§ **Word and element locating data**:
***
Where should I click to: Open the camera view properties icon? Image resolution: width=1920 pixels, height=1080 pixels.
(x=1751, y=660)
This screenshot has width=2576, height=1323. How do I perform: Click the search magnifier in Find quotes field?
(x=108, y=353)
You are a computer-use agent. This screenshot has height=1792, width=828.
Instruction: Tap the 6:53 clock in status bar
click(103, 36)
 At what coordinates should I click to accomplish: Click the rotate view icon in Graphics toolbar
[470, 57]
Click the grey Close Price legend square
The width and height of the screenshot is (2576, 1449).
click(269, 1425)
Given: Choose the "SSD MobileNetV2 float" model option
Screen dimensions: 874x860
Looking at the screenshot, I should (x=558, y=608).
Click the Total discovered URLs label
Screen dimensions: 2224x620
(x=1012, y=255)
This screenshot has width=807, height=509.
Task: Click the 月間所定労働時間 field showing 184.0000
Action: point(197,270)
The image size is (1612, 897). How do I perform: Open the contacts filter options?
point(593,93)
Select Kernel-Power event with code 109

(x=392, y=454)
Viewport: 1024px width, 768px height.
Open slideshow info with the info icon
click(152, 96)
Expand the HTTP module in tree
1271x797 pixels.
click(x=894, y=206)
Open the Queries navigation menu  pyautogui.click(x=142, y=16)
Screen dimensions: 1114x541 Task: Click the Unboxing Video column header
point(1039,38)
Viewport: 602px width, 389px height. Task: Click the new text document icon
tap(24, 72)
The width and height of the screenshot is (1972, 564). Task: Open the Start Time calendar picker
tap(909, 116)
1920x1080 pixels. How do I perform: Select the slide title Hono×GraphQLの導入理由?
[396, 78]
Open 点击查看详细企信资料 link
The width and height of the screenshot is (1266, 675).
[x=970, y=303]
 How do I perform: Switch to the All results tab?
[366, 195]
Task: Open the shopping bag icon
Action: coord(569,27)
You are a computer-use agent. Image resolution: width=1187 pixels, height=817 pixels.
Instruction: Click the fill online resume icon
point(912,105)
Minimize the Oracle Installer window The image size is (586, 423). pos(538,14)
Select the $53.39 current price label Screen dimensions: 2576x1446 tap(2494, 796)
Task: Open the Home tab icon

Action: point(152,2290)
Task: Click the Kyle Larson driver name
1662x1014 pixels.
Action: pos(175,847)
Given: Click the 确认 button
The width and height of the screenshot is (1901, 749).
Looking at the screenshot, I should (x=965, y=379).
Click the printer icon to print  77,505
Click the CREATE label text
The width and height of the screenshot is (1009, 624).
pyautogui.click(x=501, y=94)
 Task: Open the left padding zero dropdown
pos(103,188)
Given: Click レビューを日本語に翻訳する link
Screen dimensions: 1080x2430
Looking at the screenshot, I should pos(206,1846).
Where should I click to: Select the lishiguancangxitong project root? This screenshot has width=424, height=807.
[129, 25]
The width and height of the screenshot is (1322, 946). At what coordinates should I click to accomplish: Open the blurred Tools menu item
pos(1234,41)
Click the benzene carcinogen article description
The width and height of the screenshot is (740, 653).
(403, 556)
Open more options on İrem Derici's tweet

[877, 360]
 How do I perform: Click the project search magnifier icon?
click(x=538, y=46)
***
§ **Exercise details**:
Copy the lines from the line with "Open the Queries" to the line with "tap(24, 72)", substituting "button" for "icon" and keeping everything else the same.

§ **Correct response**:
Open the Queries navigation menu  pyautogui.click(x=142, y=16)
Screen dimensions: 1114x541 Task: Click the Unboxing Video column header
point(1039,38)
Viewport: 602px width, 389px height. Task: Click the new text document button
tap(24, 72)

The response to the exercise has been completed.